Forest genetics and tissue culture programmes accelerate change

New research leader Dr Gancho Slavov is a great addition to Dr Heidi Dungey’s Forest Genetics Team.

There is a huge potential for improvements in radiata pine genetics and breeding technologies to create benefits for the entire forestry industry.

Our vision is to enable high-quality plants to be delivered to the forest faster. This will mean achieving the best genetic gains possible in the forest and disrupting the standard process of growing trees from seed to significantly increase forest productivity.

With these aims in mind, our forest genetics and tissue culture scientists have formed a new partnership with the Radiata Pine Breeding Company (RPBC) and embarked on a new research programme with Forest Growers Research. Scion has also appointed a new research leader to help bring about this transformational change.

Tree improvement moves into a new phase

Scion and RPBC have forged a new relationship to work together to deliver improved tree genetics for radiata pine growers. Optimisation and integration of genomics technologies into the breeding programme will be the key focus of this stronger relationship.

Genomics involves understanding the ancestral relationships, or family relationships among trees, likened to for trees. It also involves understanding the relationship between a large number of DNA markers and tree characteristics. By learning more about these marker relationships, we can predict the best trees to accelerate breeding, prevent the negative consequences of inbreeding, and inform forest conservation programmes. Genomics is also expected to cut the breeding cycle time by up to 50 per cent, substantially reducing or perhaps even eliminating field testing.

RPBC supplies genetic material to the majority of forest growers in New Zealand, as well as up to 30 per cent of Australia’s radiata pine-growing industry. By working in partnership with the RPBC, the effects of increased tree quality and decreased breeding time will be realised quickly and on a wide scale.

Introducing Gancho Slavov

Dr Gancho Slavov will be one of the scientists helping to make this research happen. Gancho joined Scion in May 2019 as a Research Leader for Quantitative and Molecular Genetics.

His experience is in population and quantitative genetics and genomics of species including mugo pine, Douglas-fir, poplar, willow and miscanthus. Gancho’s key interests are in developing predictive genomic models from phenotyping data, and in accelerating and improving breeding/conservation programmes to mitigate climate change.

This role brings together and applies all of Gancho’s expertise. He says, “Radiata pine is a fascinating species, and there is potential for genomics to make big improvements in the forestry industry. The genomic prediction approaches that I’ll be working on could also be applied to accelerate breeding and conservation programmes for other exotic, and hopefully some indigenous, tree species”.

Tissue culture plant propagation

When it comes to introducing genetic improvements into forestry stock, tissue culture could be a speedier option.

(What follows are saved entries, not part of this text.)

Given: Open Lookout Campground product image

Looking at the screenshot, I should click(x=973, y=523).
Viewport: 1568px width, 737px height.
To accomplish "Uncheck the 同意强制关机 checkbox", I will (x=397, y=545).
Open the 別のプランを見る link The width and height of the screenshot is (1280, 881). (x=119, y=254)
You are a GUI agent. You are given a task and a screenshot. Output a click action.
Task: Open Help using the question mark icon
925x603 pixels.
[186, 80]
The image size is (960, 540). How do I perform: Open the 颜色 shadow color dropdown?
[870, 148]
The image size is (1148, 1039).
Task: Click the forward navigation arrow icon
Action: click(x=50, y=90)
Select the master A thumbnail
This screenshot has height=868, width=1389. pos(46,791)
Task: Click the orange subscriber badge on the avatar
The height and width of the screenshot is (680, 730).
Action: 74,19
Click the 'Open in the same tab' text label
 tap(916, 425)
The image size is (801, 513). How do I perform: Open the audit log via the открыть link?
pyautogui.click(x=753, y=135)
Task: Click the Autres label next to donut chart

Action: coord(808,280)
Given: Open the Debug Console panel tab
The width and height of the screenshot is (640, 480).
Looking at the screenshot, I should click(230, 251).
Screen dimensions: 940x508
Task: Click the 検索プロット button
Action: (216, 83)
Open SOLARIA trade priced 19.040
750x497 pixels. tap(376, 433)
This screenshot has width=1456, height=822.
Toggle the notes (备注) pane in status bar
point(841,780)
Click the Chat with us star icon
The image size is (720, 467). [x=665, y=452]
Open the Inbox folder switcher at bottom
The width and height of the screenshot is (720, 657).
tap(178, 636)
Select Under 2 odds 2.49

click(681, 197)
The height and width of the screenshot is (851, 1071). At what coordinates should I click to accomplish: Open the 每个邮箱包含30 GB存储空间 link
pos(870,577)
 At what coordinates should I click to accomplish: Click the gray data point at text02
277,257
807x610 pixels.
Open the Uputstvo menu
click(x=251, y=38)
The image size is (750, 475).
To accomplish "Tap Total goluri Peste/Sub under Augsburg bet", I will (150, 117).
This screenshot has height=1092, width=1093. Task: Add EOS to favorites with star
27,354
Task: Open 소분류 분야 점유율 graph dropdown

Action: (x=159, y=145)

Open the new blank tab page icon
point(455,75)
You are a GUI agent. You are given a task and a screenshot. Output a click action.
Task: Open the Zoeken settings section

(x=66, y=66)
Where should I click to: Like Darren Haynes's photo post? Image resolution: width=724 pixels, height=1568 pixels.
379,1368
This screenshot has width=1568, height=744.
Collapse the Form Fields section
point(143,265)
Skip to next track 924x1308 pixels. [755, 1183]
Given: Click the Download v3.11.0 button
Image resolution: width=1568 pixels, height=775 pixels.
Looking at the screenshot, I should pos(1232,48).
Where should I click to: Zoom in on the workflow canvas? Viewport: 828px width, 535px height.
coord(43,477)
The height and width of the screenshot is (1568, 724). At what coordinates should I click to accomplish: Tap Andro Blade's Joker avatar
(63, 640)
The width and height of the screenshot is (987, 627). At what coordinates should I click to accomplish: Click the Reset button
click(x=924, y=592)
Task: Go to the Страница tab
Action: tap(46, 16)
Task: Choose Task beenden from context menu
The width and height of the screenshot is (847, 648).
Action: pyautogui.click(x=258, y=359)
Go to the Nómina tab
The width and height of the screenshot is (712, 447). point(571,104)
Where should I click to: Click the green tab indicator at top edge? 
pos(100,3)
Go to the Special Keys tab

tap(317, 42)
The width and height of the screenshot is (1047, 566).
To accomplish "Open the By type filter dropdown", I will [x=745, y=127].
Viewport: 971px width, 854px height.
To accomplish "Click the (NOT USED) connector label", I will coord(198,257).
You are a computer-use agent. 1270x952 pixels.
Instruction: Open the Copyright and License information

Tissue culture is the growing of plants in a nutritious medium in the laboratory. Tissue culture has many advantages such as producing multiple plants from a single, immature seed. This process could be improved to increase the quality and multiplication of individual varieties of tree.

Scion is working closely with Forest Growers Research on their new tissue culture propagation partnership ‘Tissue Culture for the 21st Century’. The seven-year programme supported by the Forest Growers Levy Trust and MBIE, aims to produce a reliable and cost-effective tissue culture process by using bioreactors to quickly produce small rooted plantlets. Their work will make dramatic improvements in the delivery of genetic gain and future biotechnology developments into tree stock.

Transformative change

Scion’s Science Leader for Forest Genetics, Dr Heidi Dungey, says her team’s overall strategy is to be able to identify and breed trees with any desired trait. For example, tools can be developed and used for selecting trees that accentuate carbon sequestration to aid the mitigation of climate change and to establish a more sustainable biobased economy. Once selected, we need to be able to mass produce them as required and deploy into the forest as fast as possible Heidi says. “We want to create resilient forests that become a ‘supermarket’ for an array of different biobased products.”